With so much news to catch up on, I've about worn poor Megan's
voice clean through, and we haven't even gotten to talking about
her father. I was hoping you could tell me how Joseph's been faring
these last few years."

 

 

 

Chapter Nine

 

"Defeated again," Megan announced, eyeing
Gabriel over the table they shared. "A person would think you'd get
tired of hearing the same old things about my father, and not
believing them."

"It's not a question of believing," he said
quietly. "It's a question of finding out the truth." He smoothed
his fingers over the rich red tablecloth, then brought them to the
side of his teacup in an absent-minded caress. "Obviously, this
wasn't the place to find it."

"Obviously."

A small sense of giddiness burbled up inside
her. One meal and too much conversation later, the Pinkerton man
still wasn't any closer to tracking down her father than he'd been
walking in—even after all his piles of questions. She couldn't help
but feel a little vindicated.

Her father was innocent, blast it! Somehow,
she'd prove it, too. But to do so, she had to gain some measure of
Gabriel's trust—something she wasn't likely to do without first
softening the cynical bend of his thoughts.

So far, doing
that
had proved more
difficult than she'd envisioned. Gabriel had remained unmoved by
her friend Hop Kee's jovial presence and lively conversation. He'd
been unimpressed by the elegance of the
Celestial Kitchen's
red-and-gilt dining room. And he hadn't loosed the frown from his
face for the past half hour or more.

How could that be? She'd felt sure this
place held at least a fragment of the magic that would sweeten him
up. Over her years' worth of cherished visits there, Megan had
certainly never come to Hop Kee's restaurant and failed to leave
feeling happier than before.

She wrinkled her nose at the undeniable
conclusion. Her adversary was clearly cut from a different—and far
tougher—bolt of fabric than she was.

Well, she'd just have to work harder. There
was nothing honest labor and quick-thinking couldn't get for
her—including her own way with Gabriel Winter.

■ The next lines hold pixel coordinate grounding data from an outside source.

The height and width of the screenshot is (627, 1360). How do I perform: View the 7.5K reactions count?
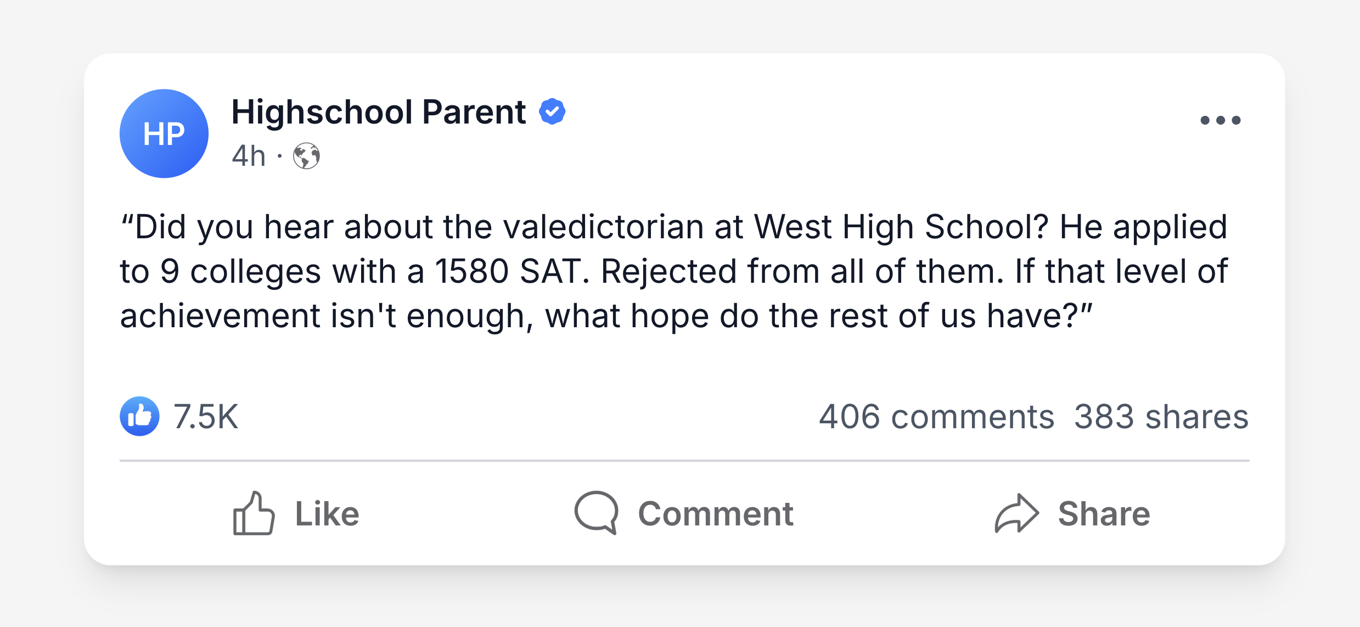point(206,416)
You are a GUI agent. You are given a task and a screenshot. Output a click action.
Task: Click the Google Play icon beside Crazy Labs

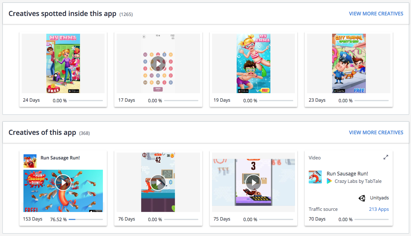pyautogui.click(x=330, y=181)
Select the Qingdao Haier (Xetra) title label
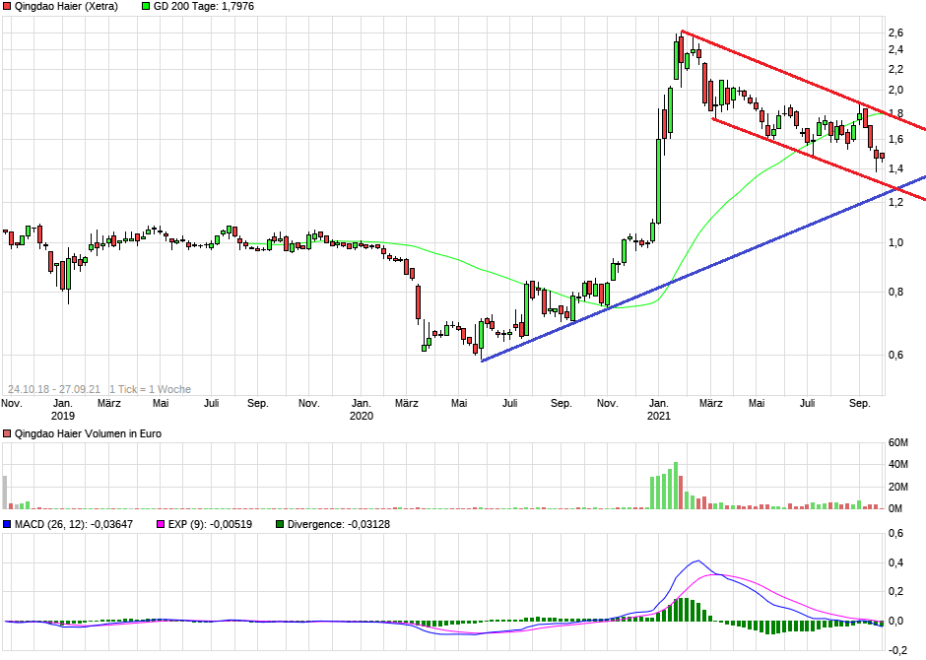This screenshot has width=926, height=660. (x=66, y=7)
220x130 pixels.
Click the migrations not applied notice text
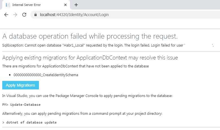[x=75, y=66]
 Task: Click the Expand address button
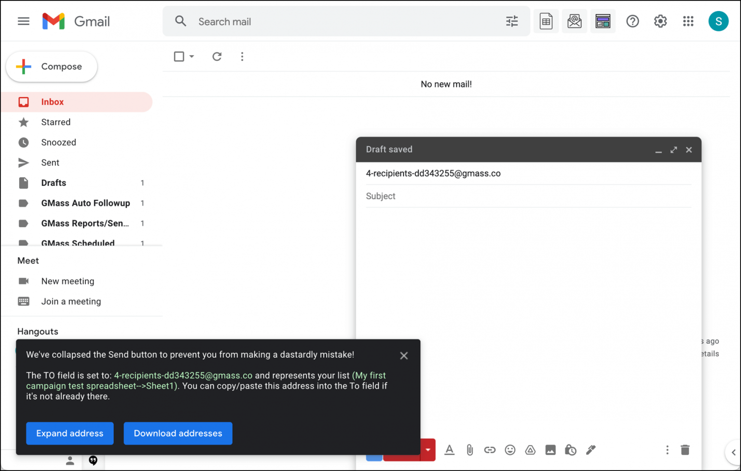tap(69, 433)
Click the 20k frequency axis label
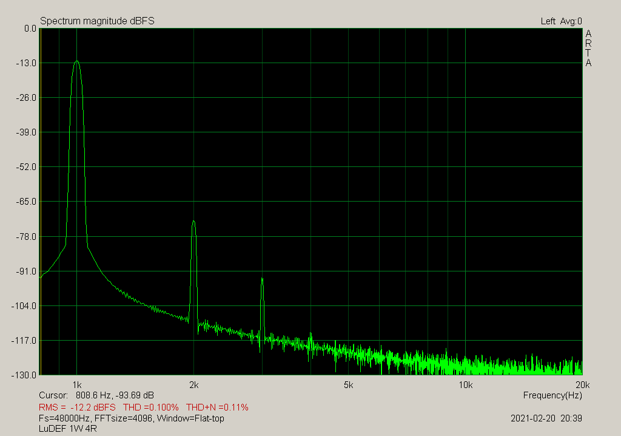This screenshot has height=436, width=621. (x=583, y=385)
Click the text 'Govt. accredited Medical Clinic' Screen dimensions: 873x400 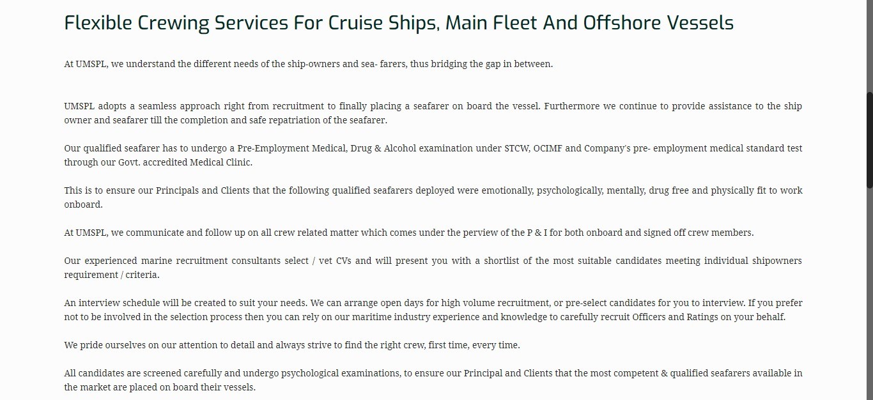(185, 162)
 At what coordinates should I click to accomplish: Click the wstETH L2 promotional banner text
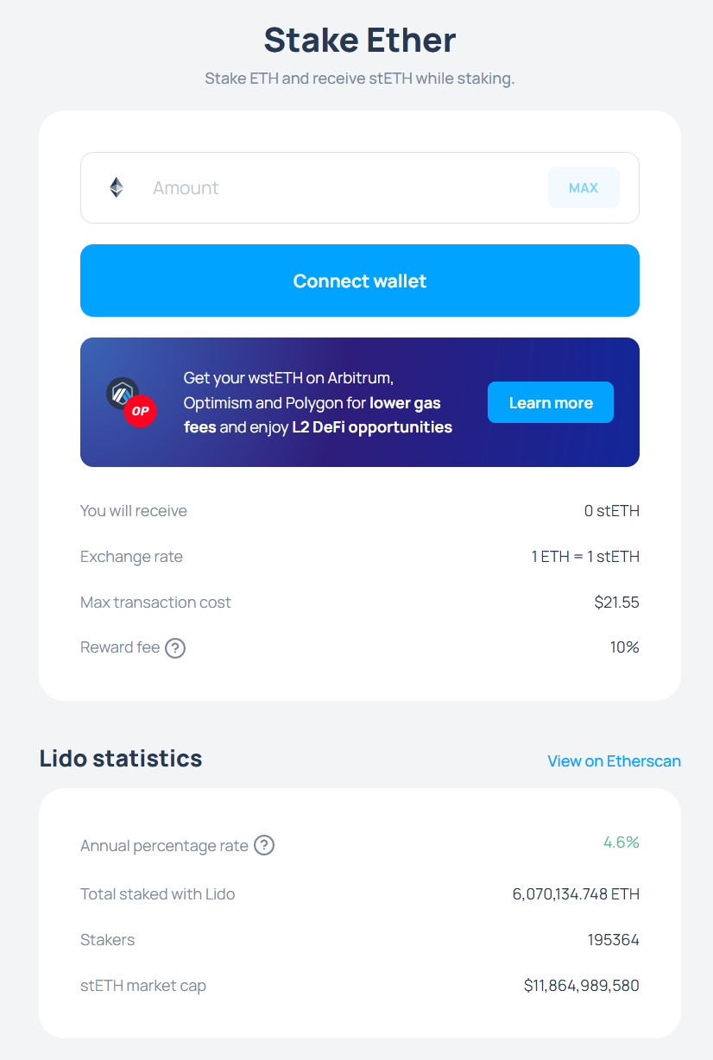coord(318,402)
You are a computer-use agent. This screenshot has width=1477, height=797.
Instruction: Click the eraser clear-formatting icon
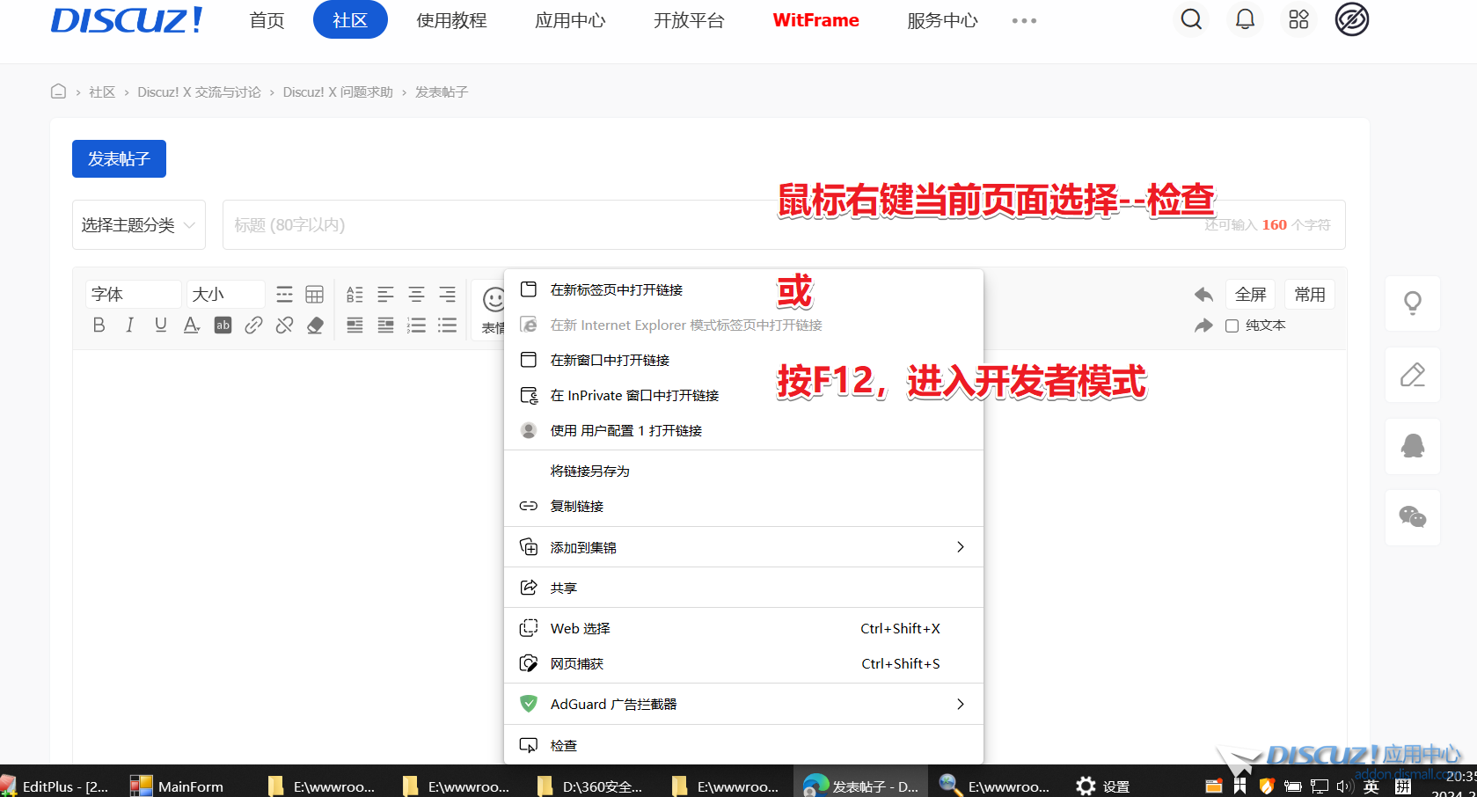[315, 325]
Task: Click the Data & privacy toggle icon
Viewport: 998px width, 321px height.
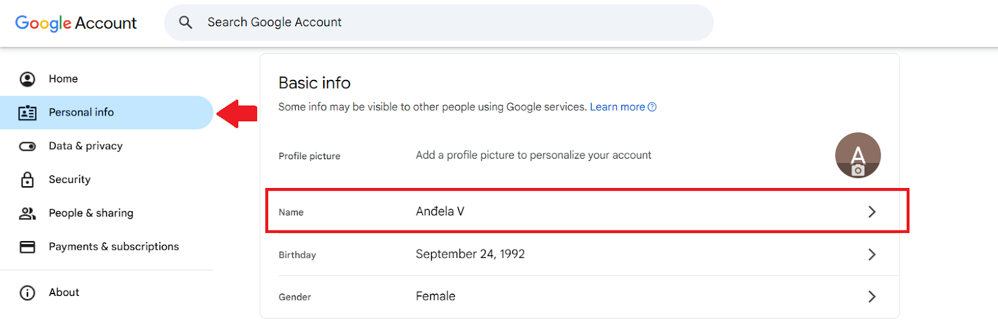Action: (x=27, y=146)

Megan considered
him, wondering how best to turn their situation to her
advantage.

With that same scowl firmly in place,
Gabriel sat across from her and stared into his cup of green tea,
just as he'd done since Hop Kee had departed for the kitchens.
Light from the paper lantern above their table illuminated his
features, highlighting the handsome, surly angles of his face and
throat. Even more so than the late-afternoon sunlight shining
through the wood-framed window beside them, it wove gleaming
blue-black highlights in his loose dark hair, and emphasized the
strength in his wide, suit-coat-covered shoulders.